Less than ten years ago, China ordered and had built and delivered two CANDU power plants from Canada on time and under budget, and they have been in operation for a few years now producing electricity at far less than the cost of imported coal even. It will only take a few years to pay off the capital and interest costs.. Your car never pays off its capital and interest costs. ...HG....
Posted by: Henry Gibson | 27 June 2008 at 04:08 PM
Mark M,
I was being sarcastic. Ofcourse they should use whatever else they can. But the law is written otherwise.
Henry Gibson,
Biofuels are just fine. As Mark M suggests, read David Blume's book "Alcohol Can Be A Gas".
http://www.alcoholcanbeagas.com/
Posted by: Mark S | 28 June 2008 at 11:57 AM
Louisiana's senator in D.C. seems to be for drilling anywhere and everywhere for oil. When an oil and gas state starts talking renewable, I begin to wonder about their real objectives.
Posted by: sjc | 10 July 2008 at 10:02 PM
-----"You'd only need 10,000 square miles of land to get all your electricity from solar. Not that much out of the total avalible. This could be done with a square area of land 100 miles per side in the Nevada desert or just from the area inside your cities because roofs ready cover more area than this"------------
Without going into the numbers----more than that amount of space is available on rooftops in Los Angeles area I'd say. Grid tie solar panels could provide a large percentage of electrical demand, income from power generation would be diffused amoung the consumers which would be a significant social benefit, and there would be little change need in the current electrical grid arrangement.
Grid tie solar would eliminate the need for expensive battery storage by consumers, and make power available to utilities to store during periods of peak generation. Power conversion would be easier,cheaper and more feasible on a large utility scale and is already being done in various ways---primarily pumping water back upstream for reuse in hydro facillities---water electrolysis to produce hydrogen as fuel would be another possibility.

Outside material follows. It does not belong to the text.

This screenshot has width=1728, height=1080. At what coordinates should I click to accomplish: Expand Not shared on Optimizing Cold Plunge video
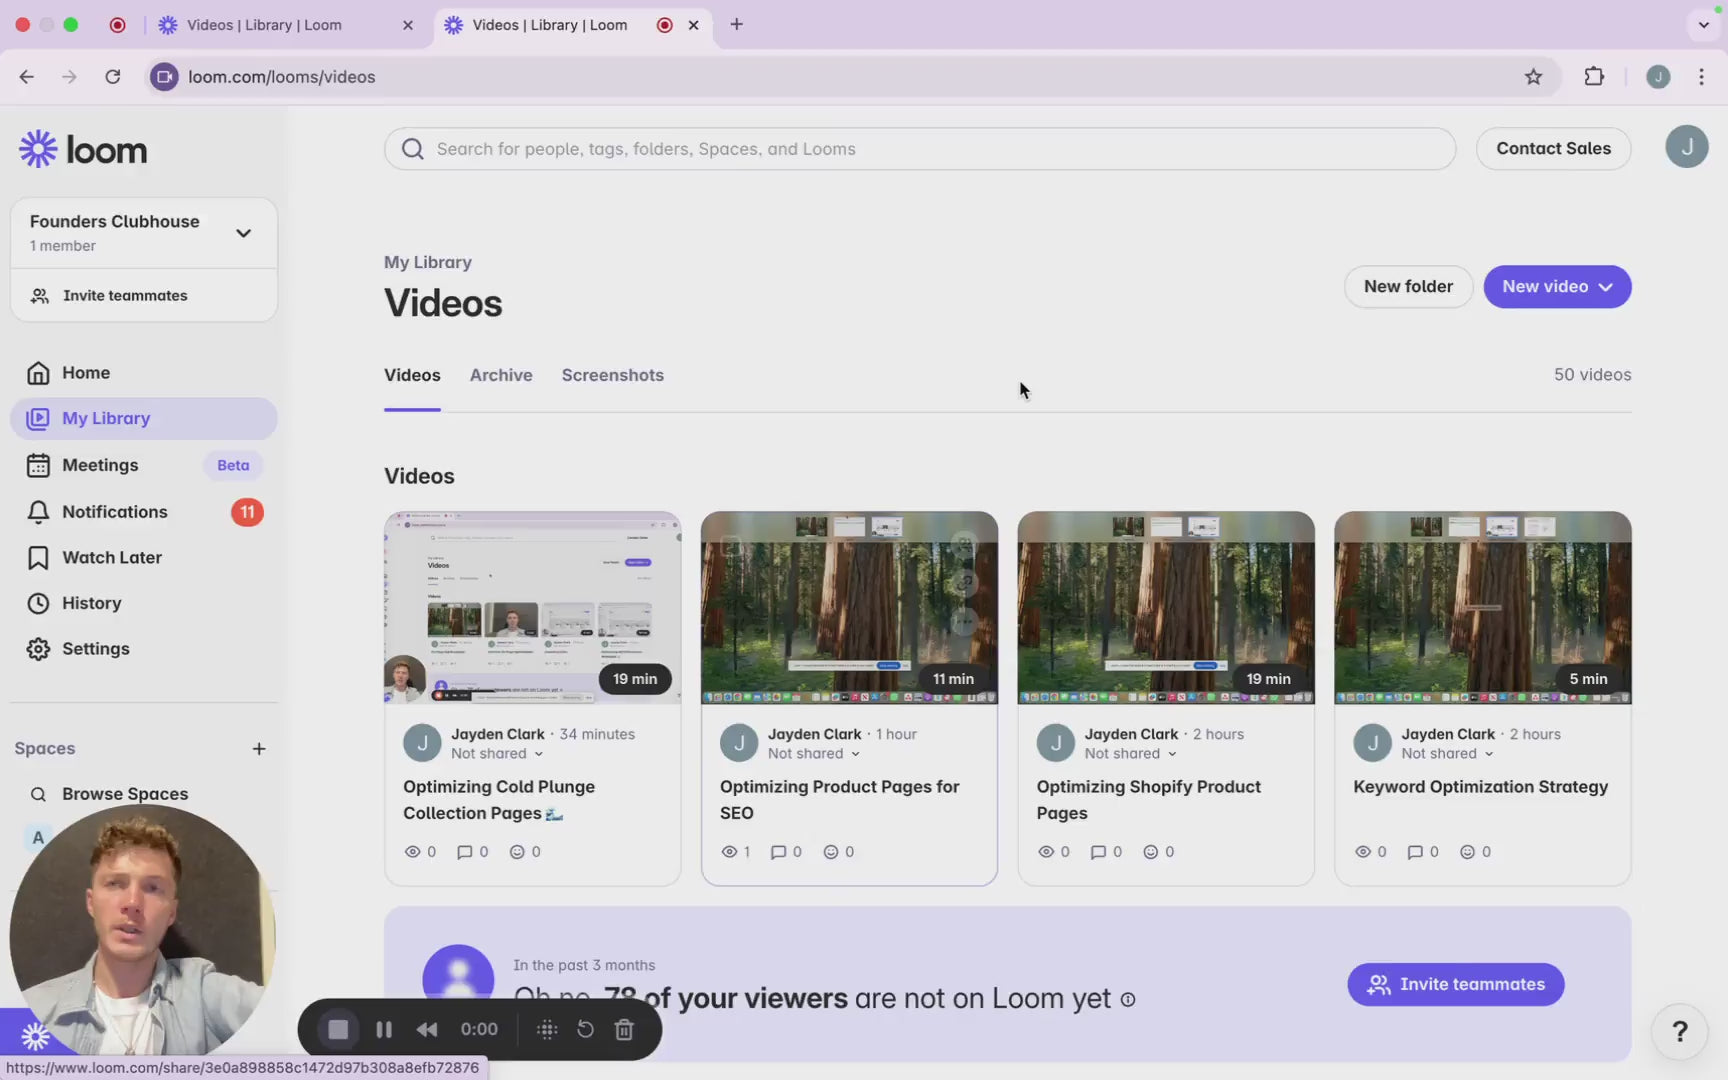[x=497, y=754]
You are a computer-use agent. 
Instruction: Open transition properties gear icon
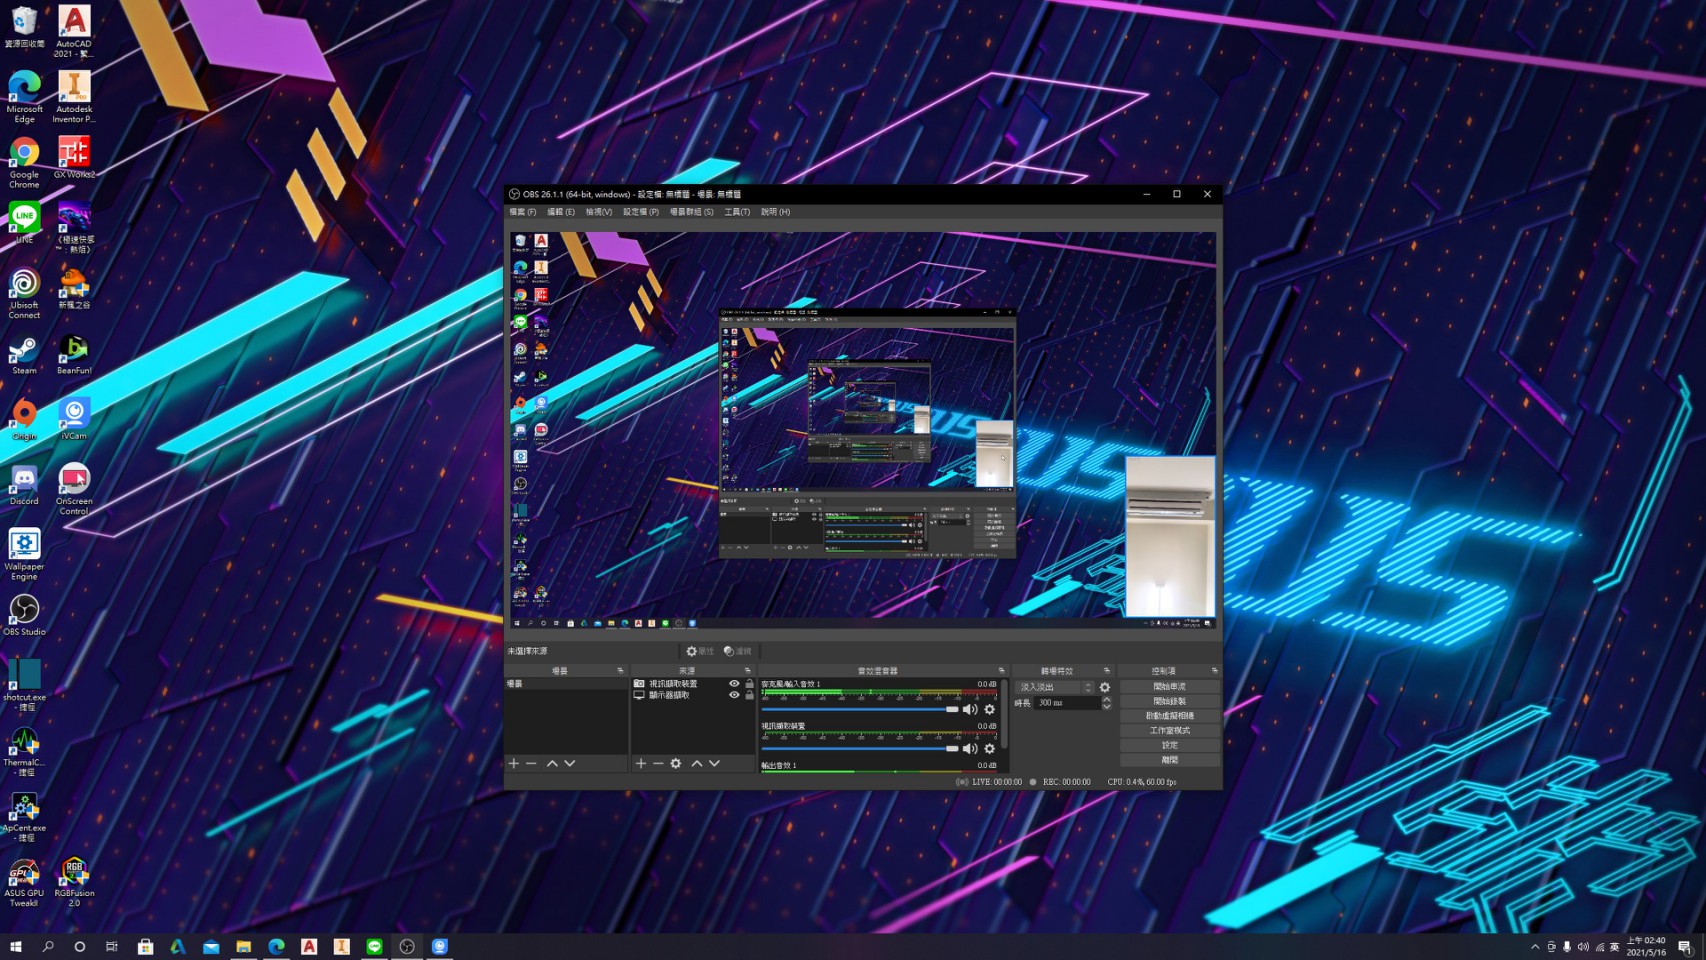(x=1105, y=687)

Posted by: Wetdog | 11 August 2008 at 11:01 AM
----"Renewable energy proponents have no idea of the enormous actual costs of solar power, wind power, or biofuels compared to the present costs of mining coal or drilling for and pumping oil or gas."------
Take away the estimated $350-400 in subsidies, tax breaks, give aways, special favors and outright girts to the fossil fuel industries at taxpayer expense.
Then let's see which is more expensive. Mining coal for instance---it takes a LOT of work and expense to mine coal, just to burn it once and leave the land destroyed, watersheds polluted, and the air polluted. Just for something that you can only burn once. What is the cost of that?
Coal is not cheap. The price is just very cleverly hidden.